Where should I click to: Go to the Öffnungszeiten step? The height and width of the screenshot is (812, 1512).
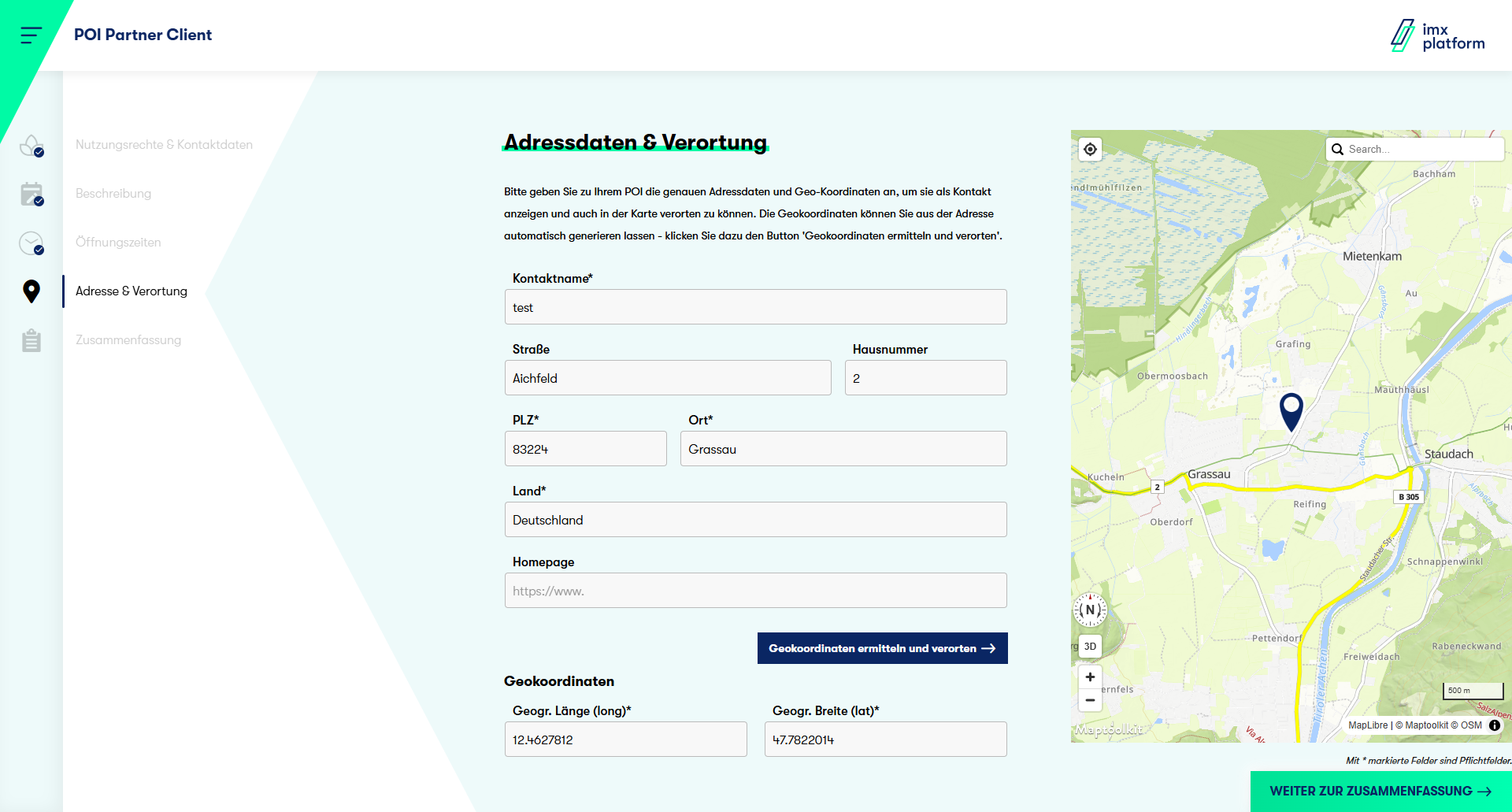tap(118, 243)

...

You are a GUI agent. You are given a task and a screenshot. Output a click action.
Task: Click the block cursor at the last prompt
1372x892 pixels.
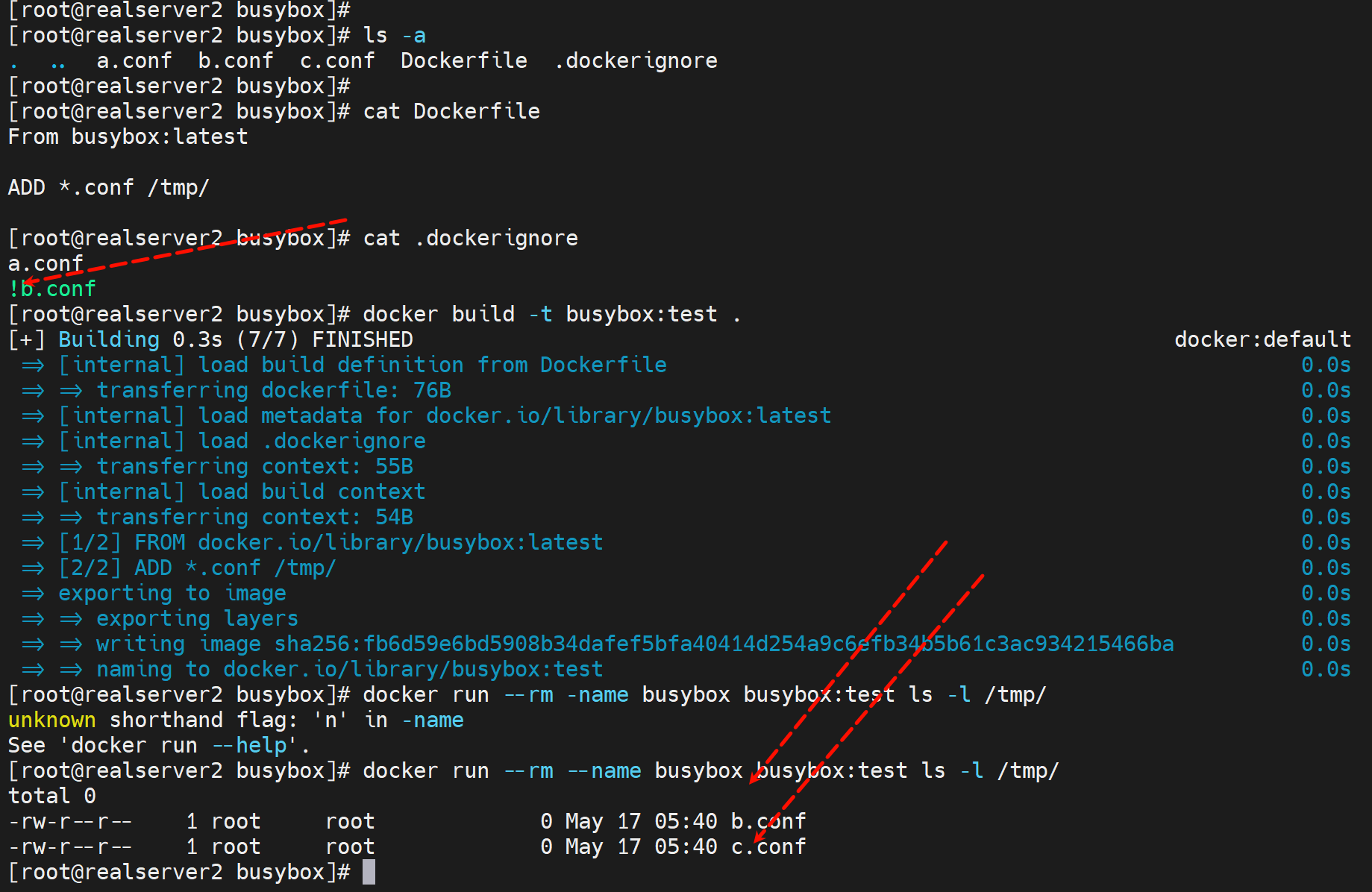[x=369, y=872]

> What this task involves
Reproduce the rows from the line containing "Where should I" through the line containing "tap(118, 243)", requests included, and adjust every coordinate in the answers by adding -119 to it. Leave the pictures out of your answer.

> Expected answer
Where should I click to: Go to the Öffnungszeiten step? The height and width of the screenshot is (812, 1512).
tap(-1, 124)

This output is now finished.